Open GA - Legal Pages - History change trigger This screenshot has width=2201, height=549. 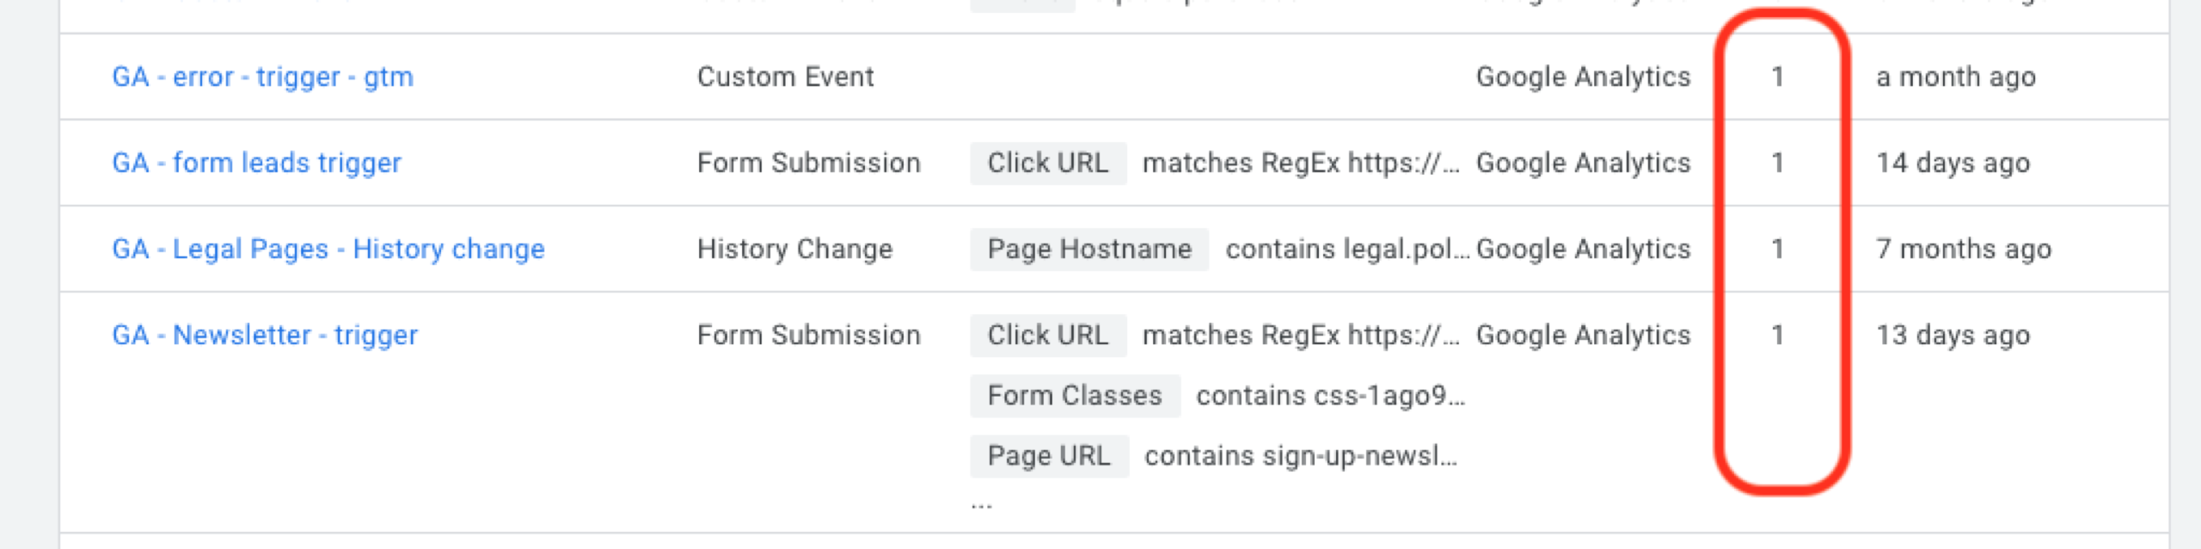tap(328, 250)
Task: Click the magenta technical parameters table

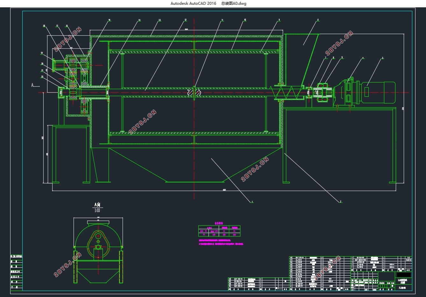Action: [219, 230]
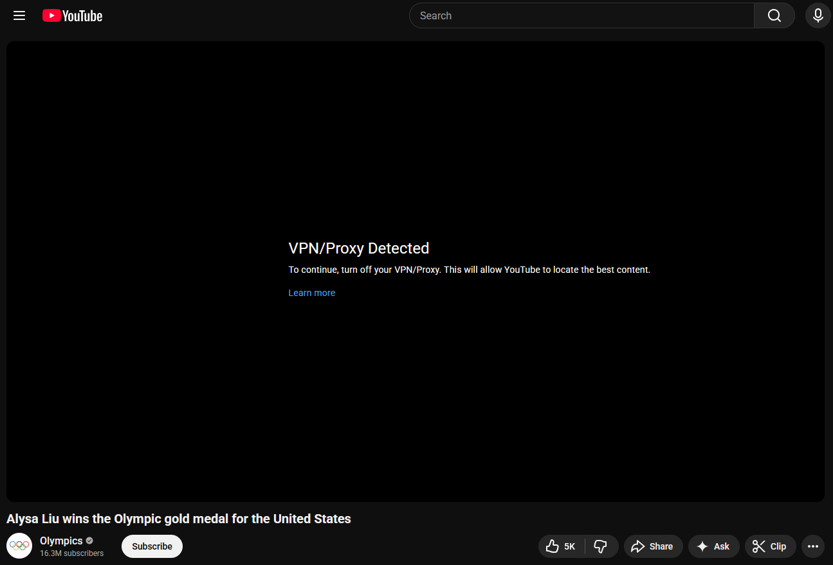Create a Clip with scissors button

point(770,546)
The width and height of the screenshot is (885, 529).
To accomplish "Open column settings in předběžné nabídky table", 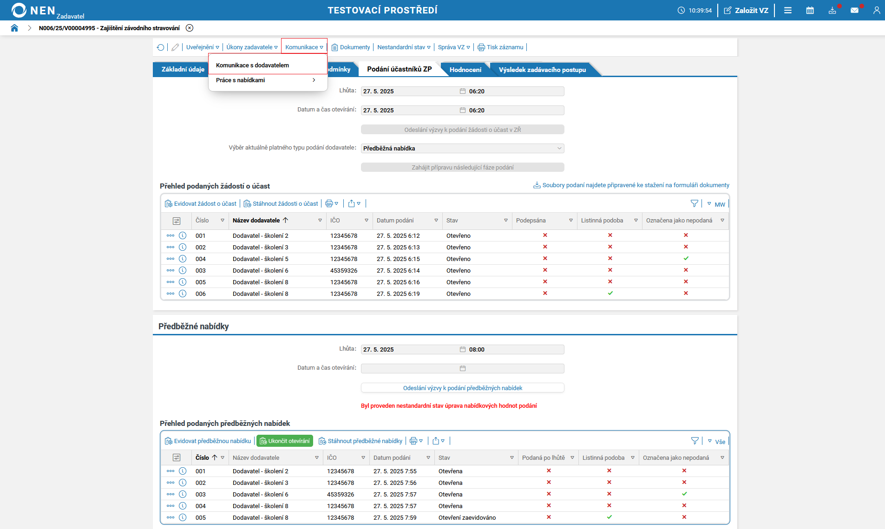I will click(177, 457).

☆ ☆ ☆

- **WHAT YOU SHOULD DO**:
Your answer should be the lines above, word for word, from the line with "Task: Click the" through the line with "The width and", minus the pictures.

- **WORKED SOLUTION**:
Task: Click the magenta technical parameters table

Action: [219, 230]
Create a Clip with scissors button

point(770,546)
The width and height of the screenshot is (885, 529).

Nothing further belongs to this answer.